Consider planting it in an enclosed area. Or, save this article and wait until your kids are older before planting if you have concerns!

To learn more about this plant’s history and growing requirements, check out our guide to growing common foxglove.

As long as it’s safe for you to grow, D. purpurea and all its related varieties and hybrids make excellent additions to the yard or garden, attracting hummingbirds, butterflies, and bees, and resisting deer and rabbits.

To help you get started, we’ve narrowed down the list to 11 fantastic selections. Are you ready to explore our top picks? Let’s go!

A Word About Species

D. purpurea is the most common foxglove you’ll see in gardens.

But there are a few additional species to know about, especially since some of them have likely been crossed with D. purpurea to create some of the cultivars we’ll discuss below.

Here are four additional garden-favorite Digitalis species to familiarize yourself with:

D. ferruginea

This species features cream-colored flowers with mouths shaped like an “O.”

A close up horizontal image of Digitalis ferruginea growing in the garden pictured on a soft focus background.

Often called “rusty foxglove,” due to the rusty splotches you’ll find inside the throats of each blossom, D. ferruginea is hardy in Zones 4 to 8 and grows three to five feet tall, with a spread of 12 to 18 inches.

Flowers bloom from May to June, and are three-quarters to one and a half inches long.

D. grandiflora

This species, which features elongated yellow flowers with star-shaped openings, is commonly referred to as “large yellow foxglove.”

A close up horizontal image of the bright yellow flowers of Digitalis grandiflora pictured in light sunshine on a soft focus background.

D. grandiflora is hardy in Zones 3 to 8, grows two to three feet tall, and spreads 12 to 18 inches. Blooming from May to June, flowers are about two inches long.

D. lutea

This is a dainty, light yellow species with two common names: “straw foxglove,” and “small yellow foxglove.”

A close up horizontal image of the delicate flowers of Digitalis lutea pictured on a soft focus background.

Hardy in Zones 3 to 9, it grows two to three feet tall and spreads about one foot, but the flowers are small at just half an inch to one and a half inches long.

D. lutea blooms from late spring to early summer, typically in June and July.

D. parviflora

Also known as “milk chocolate foxglove,” this species has peculiar two-inch-long orange-brown flowers with narrow, roughly square openings.

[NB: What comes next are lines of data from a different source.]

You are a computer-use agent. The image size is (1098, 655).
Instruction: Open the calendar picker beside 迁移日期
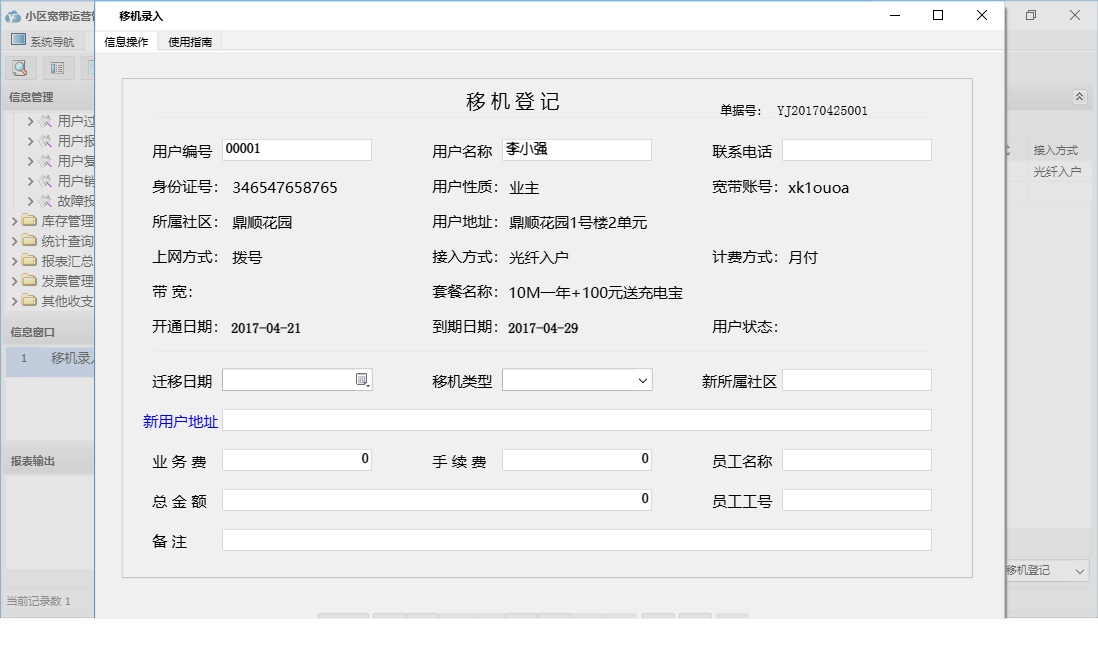[363, 380]
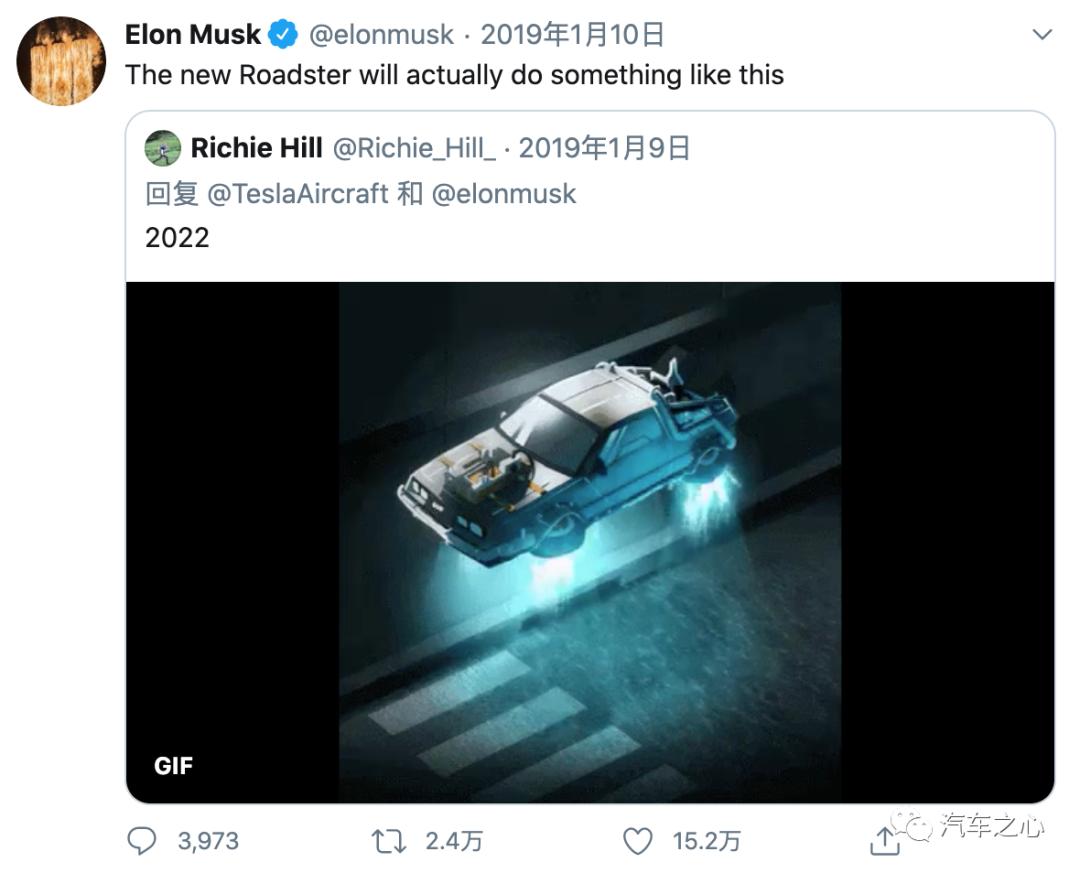The width and height of the screenshot is (1080, 873).
Task: Click the blue verified badge
Action: [x=283, y=34]
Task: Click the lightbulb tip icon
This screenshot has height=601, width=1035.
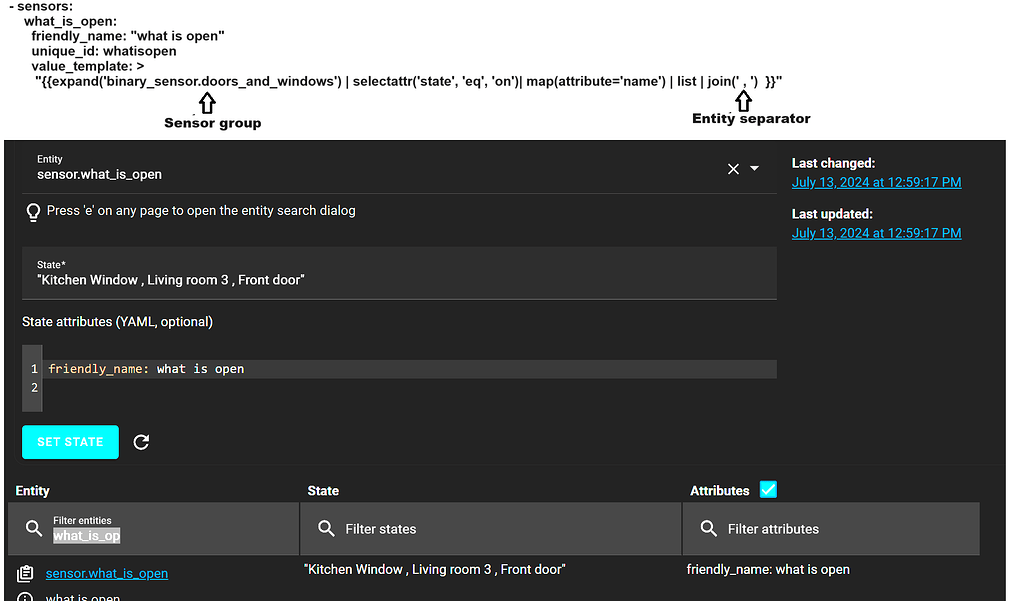Action: pos(33,213)
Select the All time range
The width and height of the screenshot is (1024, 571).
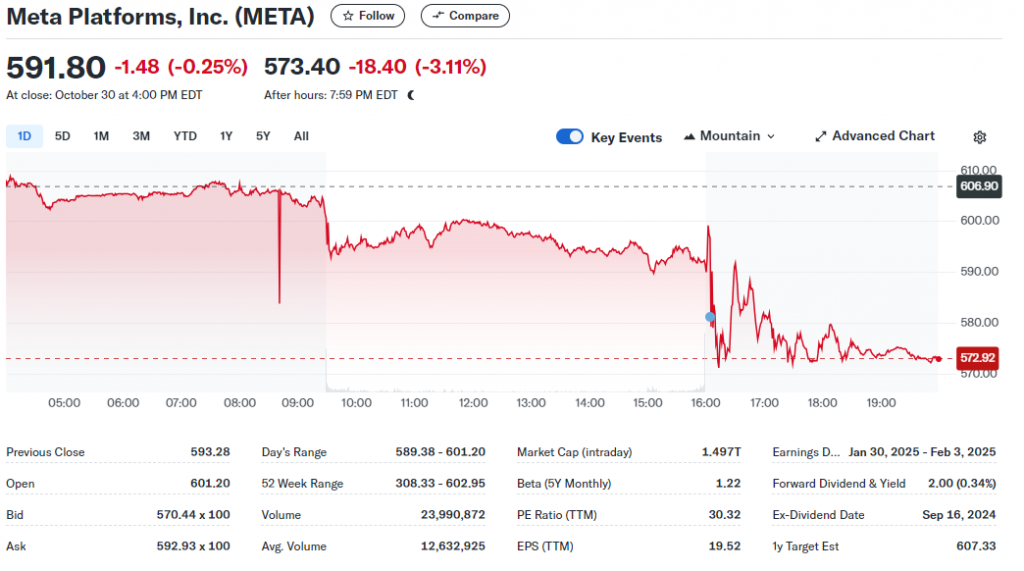point(301,136)

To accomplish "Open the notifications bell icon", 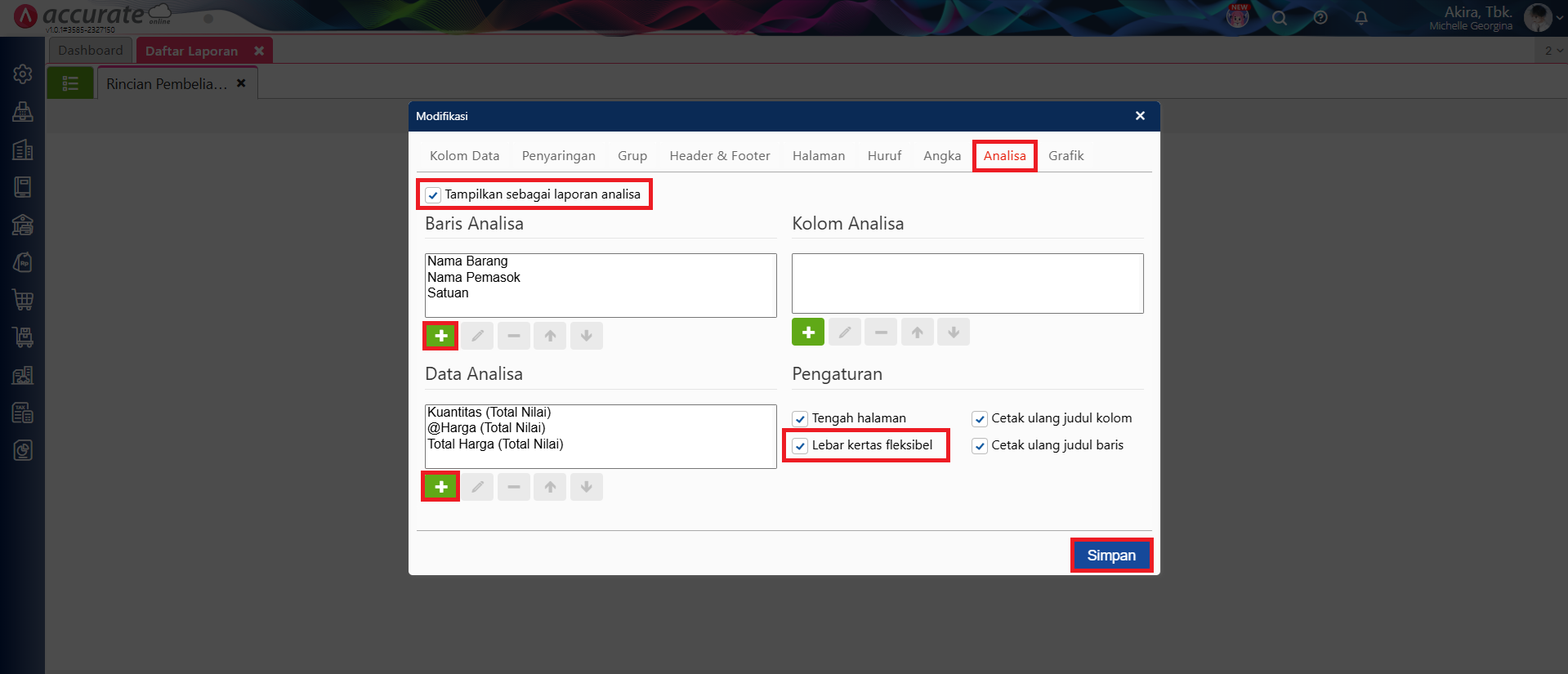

A close up horizontal image of Digitalis parviflora growing wild in a grassy meadow.

It grows up to about two feet tall with a spread of one foot, and is hardy in Zones 4 to 8.

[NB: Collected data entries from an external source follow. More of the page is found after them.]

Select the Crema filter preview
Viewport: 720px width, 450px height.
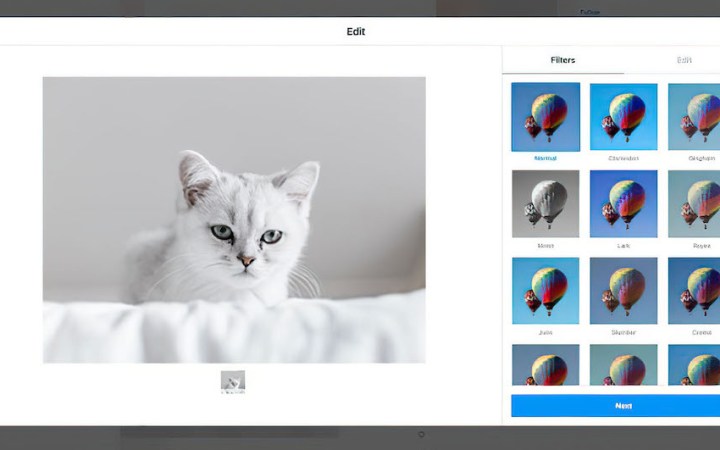[694, 291]
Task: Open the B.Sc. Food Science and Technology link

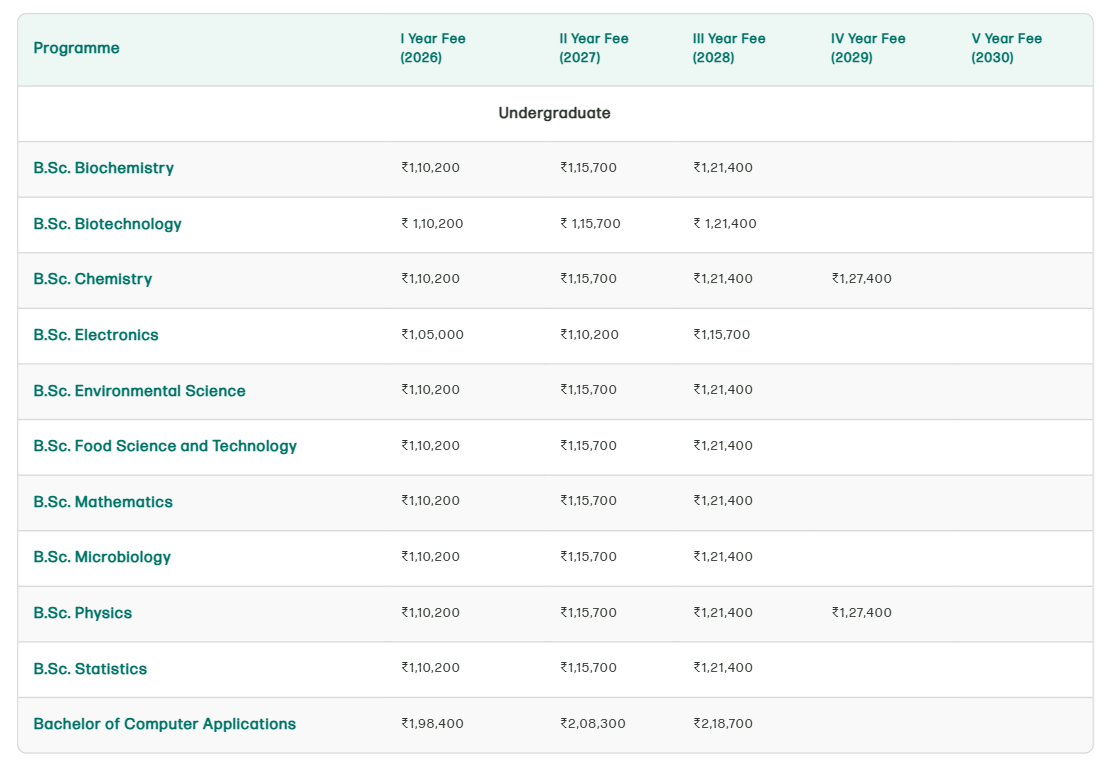Action: (x=164, y=446)
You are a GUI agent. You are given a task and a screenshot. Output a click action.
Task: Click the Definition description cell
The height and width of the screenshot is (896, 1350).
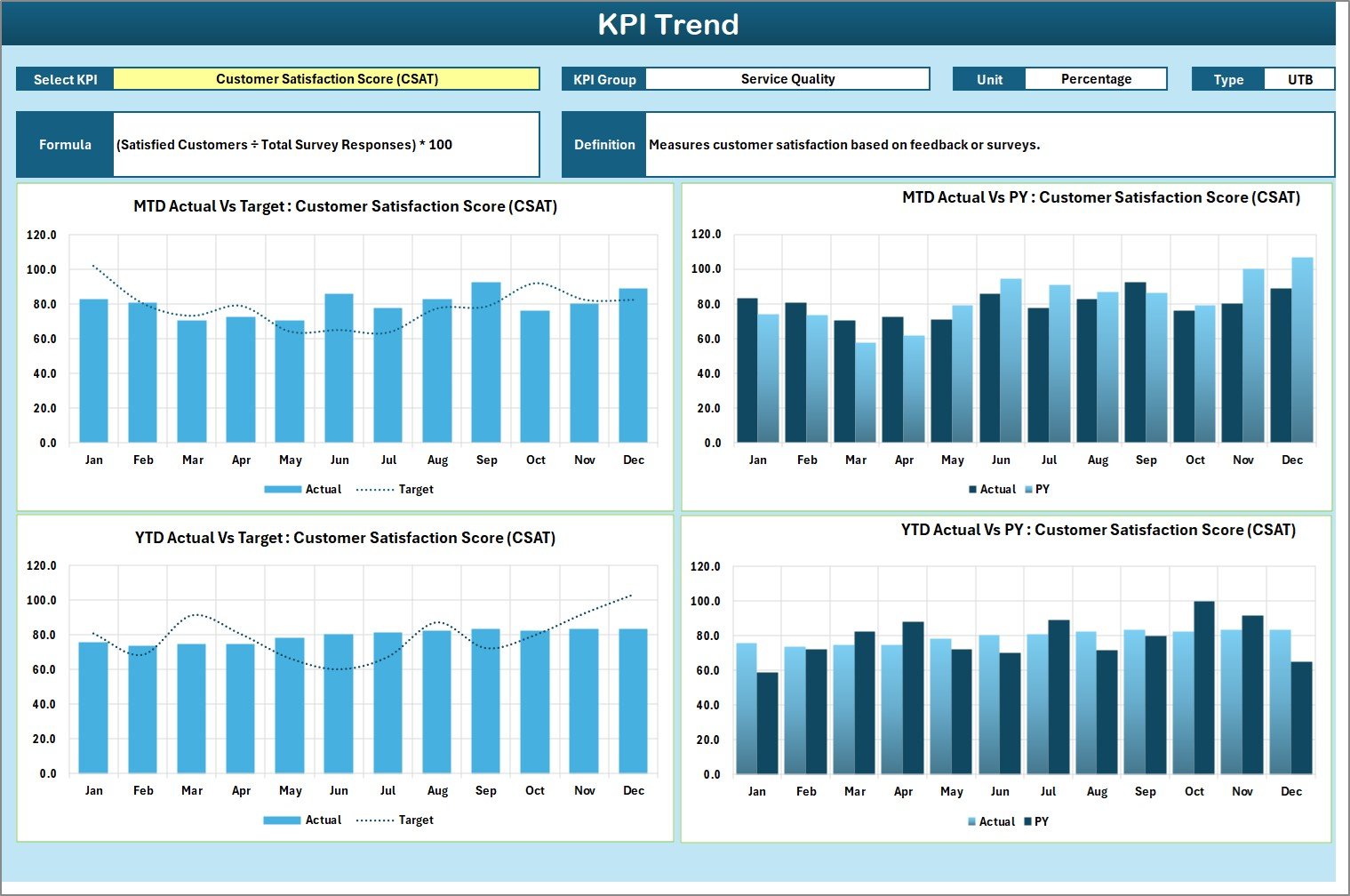989,145
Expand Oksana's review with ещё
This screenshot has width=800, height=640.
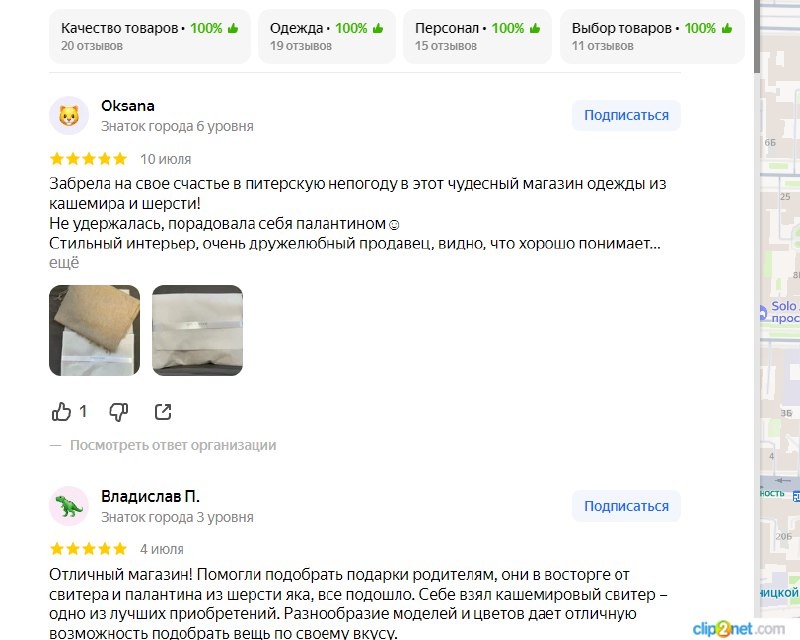(64, 263)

Now that you know a bit about the species you’re the most likely to see, let’s get on with the best part! Without further ado, here are our favorite foxglove varieties for your garden.

1. Alba

Do you love the idea of crisp white flowers contrasting against your red or gray house? I know I do!

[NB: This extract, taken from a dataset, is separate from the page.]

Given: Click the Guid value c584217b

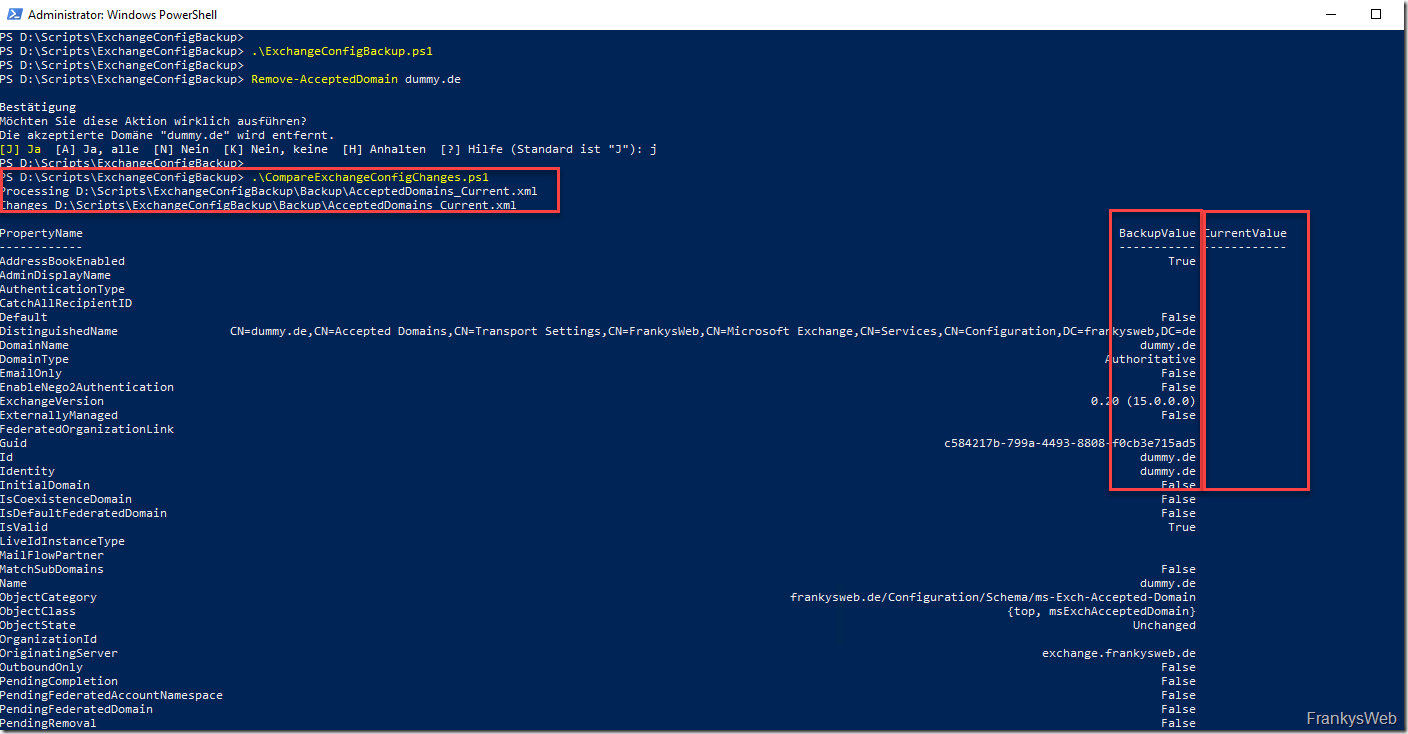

If you do, too, look no further than ‘Alba’ (D. purpurea f. albiflora). With two- to three-inch-long cream-white blooms, sometimes with purple-speckled throats, graceful ‘Alba’ is sure to please.

‘Alba’ has been in cultivation since at least 1737, when London gardener Peter Collinson described the variety for the first time that we know of, in a letter to his fellow gardener and friend John Custis of Williamsburg, Virginia.

According to E. G. Swemm, director emeritus of the College of William and Mary library, in a 1949 article for the American Antiquarian Society of Worcester, Massachusetts, Collinson wrote of a flower with stalks, “full of white long hollow blossoms,” which he referred to as the “White Fox Glove.”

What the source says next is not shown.